Frank Allenby

Bio

My name is Frank Allenby; I was an analyst at SensePost for a bit More than two years. I’ve performed many penetration tests throughout the country (and other countries too), and have a fair amount of knowledge in-and-around the Infosec industry.

I very much enjoy the human aspect of things, and abuse thereof. I also really like development, and developing projects around my needs.

Talk: Breach huffing; a culinary exploration of data breaches

My BSides talk will be focused around data breaches and aimed at a 45-minute slot. It will be inclusive of my experience working with and around them, aspects of their usefulness to the security industry, fun ways to make use of the data to find things you weren’t expecting or didn’t think about, and a few bits about the breach underground and its operations. I may be demoing our project if required, or if you or the attendees are interested in it. It is to be noted that this project will at no foreseeable point become available to the general public. It’s kind of a medium-dive into data breaches and some bits of deep-diving. Also a whole lot of shallow-diving. I will try to cover as much around the topic as possible while still going into depth in the interesting bits.

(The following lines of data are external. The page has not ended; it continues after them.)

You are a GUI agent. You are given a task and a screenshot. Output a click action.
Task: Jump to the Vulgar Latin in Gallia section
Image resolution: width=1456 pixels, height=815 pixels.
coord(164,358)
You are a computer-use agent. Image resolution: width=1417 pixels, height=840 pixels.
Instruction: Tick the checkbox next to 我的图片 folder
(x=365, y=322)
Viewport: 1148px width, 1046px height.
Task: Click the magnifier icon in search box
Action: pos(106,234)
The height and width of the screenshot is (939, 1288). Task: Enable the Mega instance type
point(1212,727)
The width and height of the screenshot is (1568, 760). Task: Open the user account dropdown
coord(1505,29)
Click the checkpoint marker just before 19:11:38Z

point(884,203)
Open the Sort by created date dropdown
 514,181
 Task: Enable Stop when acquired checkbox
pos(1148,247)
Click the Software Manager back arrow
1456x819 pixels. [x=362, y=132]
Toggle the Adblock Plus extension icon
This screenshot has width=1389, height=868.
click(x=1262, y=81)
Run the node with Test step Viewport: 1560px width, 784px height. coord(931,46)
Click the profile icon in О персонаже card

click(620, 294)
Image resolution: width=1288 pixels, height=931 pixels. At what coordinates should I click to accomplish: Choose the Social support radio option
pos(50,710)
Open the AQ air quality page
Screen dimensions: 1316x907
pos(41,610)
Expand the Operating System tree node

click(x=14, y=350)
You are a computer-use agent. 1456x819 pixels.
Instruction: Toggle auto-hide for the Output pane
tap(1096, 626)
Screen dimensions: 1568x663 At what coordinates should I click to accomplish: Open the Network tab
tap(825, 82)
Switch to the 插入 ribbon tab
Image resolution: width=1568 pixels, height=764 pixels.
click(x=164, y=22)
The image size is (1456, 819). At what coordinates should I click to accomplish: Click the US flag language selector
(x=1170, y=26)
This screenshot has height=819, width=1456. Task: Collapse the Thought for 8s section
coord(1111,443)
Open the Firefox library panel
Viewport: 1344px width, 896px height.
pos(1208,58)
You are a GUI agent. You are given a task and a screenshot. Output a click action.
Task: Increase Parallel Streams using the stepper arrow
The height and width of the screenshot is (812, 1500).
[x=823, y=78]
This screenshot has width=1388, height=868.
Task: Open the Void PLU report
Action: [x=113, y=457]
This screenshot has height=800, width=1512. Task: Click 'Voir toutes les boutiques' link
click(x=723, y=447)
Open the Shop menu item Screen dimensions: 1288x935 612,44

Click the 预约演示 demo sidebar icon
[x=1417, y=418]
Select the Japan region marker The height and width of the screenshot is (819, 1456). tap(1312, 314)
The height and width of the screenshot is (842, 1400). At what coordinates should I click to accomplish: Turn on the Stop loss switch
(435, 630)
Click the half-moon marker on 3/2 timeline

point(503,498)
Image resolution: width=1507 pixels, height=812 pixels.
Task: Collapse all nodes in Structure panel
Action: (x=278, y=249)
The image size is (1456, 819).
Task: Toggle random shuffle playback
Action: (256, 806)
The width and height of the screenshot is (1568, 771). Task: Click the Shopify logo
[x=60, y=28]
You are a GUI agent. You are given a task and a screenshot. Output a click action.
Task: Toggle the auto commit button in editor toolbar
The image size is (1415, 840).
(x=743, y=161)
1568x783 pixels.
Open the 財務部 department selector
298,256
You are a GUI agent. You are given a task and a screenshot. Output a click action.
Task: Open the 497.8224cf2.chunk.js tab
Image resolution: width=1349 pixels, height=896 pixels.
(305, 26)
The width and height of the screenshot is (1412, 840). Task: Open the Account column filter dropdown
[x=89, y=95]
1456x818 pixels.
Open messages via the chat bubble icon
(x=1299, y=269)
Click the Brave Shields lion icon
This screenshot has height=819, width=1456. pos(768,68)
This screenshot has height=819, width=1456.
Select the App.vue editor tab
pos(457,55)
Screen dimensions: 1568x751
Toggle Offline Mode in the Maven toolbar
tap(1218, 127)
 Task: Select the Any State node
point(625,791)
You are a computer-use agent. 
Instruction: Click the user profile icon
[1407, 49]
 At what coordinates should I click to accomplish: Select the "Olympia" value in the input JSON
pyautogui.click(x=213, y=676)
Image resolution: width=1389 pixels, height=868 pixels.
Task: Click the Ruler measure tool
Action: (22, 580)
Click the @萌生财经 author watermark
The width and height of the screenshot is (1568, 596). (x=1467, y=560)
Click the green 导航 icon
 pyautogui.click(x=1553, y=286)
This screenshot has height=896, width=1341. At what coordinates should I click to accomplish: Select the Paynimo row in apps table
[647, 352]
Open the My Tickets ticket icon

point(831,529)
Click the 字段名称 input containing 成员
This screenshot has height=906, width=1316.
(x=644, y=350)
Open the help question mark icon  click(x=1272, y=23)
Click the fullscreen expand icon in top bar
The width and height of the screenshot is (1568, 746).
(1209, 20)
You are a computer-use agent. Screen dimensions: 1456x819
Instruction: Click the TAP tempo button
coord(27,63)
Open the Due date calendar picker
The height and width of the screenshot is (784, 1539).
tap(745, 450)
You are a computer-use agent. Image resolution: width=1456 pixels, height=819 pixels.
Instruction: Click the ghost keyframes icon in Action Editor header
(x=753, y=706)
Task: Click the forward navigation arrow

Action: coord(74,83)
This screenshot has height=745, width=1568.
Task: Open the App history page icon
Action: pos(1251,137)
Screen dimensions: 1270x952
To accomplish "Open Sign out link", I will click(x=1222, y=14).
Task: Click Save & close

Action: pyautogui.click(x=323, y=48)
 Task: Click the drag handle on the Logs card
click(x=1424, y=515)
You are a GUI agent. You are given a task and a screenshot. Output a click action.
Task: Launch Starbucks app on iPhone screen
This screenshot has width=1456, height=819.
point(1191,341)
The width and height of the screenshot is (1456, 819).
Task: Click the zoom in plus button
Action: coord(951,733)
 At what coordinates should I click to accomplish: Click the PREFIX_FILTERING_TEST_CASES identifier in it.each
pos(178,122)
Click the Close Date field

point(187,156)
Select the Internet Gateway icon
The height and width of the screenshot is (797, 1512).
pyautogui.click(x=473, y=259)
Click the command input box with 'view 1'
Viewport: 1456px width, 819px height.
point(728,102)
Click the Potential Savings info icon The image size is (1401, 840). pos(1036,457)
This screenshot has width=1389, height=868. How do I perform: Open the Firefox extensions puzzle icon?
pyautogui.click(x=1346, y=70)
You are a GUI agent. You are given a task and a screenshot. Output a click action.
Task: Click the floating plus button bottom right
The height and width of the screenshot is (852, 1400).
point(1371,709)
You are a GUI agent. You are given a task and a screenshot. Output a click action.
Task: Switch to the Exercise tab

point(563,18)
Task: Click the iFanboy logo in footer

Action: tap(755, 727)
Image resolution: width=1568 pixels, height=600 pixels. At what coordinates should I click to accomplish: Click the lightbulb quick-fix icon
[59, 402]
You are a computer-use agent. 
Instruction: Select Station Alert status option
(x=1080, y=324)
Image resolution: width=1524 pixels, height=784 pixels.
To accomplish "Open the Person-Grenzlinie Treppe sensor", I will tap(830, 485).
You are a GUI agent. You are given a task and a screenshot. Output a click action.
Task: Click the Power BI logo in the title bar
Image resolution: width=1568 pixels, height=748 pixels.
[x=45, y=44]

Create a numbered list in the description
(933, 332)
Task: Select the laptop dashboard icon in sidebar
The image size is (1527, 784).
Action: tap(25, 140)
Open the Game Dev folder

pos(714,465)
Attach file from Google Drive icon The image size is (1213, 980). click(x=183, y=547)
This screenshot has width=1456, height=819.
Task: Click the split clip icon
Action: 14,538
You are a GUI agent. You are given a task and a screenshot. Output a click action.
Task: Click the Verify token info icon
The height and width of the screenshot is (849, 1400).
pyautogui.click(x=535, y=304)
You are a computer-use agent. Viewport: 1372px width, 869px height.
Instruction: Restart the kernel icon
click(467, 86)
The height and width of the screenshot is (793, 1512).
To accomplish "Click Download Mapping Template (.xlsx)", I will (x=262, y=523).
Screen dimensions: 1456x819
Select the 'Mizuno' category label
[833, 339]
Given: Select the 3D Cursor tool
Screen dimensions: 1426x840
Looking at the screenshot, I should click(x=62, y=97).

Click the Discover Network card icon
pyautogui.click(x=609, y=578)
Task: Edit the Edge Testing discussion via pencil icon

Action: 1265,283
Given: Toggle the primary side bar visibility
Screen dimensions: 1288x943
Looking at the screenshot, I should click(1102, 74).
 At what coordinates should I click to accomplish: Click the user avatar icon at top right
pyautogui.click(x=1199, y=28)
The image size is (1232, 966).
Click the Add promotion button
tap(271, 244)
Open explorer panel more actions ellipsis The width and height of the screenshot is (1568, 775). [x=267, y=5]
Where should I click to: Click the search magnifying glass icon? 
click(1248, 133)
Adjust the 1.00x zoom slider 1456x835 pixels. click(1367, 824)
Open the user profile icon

I feel that this talk would be of value to BSides and its attendees since data breaches cause a whole lot of noise, and everyone loves them (except those whose data has been breached), though few people know much about them or what the whole thing entails. This talk would provide a good baseline of the state of data breaches, their use, and some cool stuff you can do with them. From there, the attendees may have their own ideas. I’m also open to questions and dialogue around this, and other work.

Additional Information Provided

I very much enjoy the human aspect of things, and abuse thereof. I also really like development, and developing projects around my needs.

Once such project I’ve been working on for over a year in various manners and increments ( the server’s hard-drives failed once =[ ), is a data breach indexing system. In its current state, I am storing roughly two billion records of breached data from various public and probably-public-enough sources.

I have written an interface and API to query this data, which is effectively HTML, CSS, and Javascript with AJAX calls to the API.

The project has evolved quite a bit over the last year, starting with a Postgres database hosting about 400m records thrown together in a day, with a Python Flask-based backend, to our Google BigQuery-based implementation. Our entire architecture is serverless, and we make full use of cloud-based solutions to this end. This enables us to care less about the security of our boxen – because there are none – and more about the security of the aspects we can control. What this means in the end is that we only really need to secure our API properly, and Google handles the hard parts.

From a security standpoint, this is pretty much a dream. I don’t really have to worry about my boxen being pwned, and that really helps me sleep. Plus, I don’t need to hyper-optimise everything manually since Google does that for me. Win-win. Plus, it is quite a bit cheaper, surprisingly.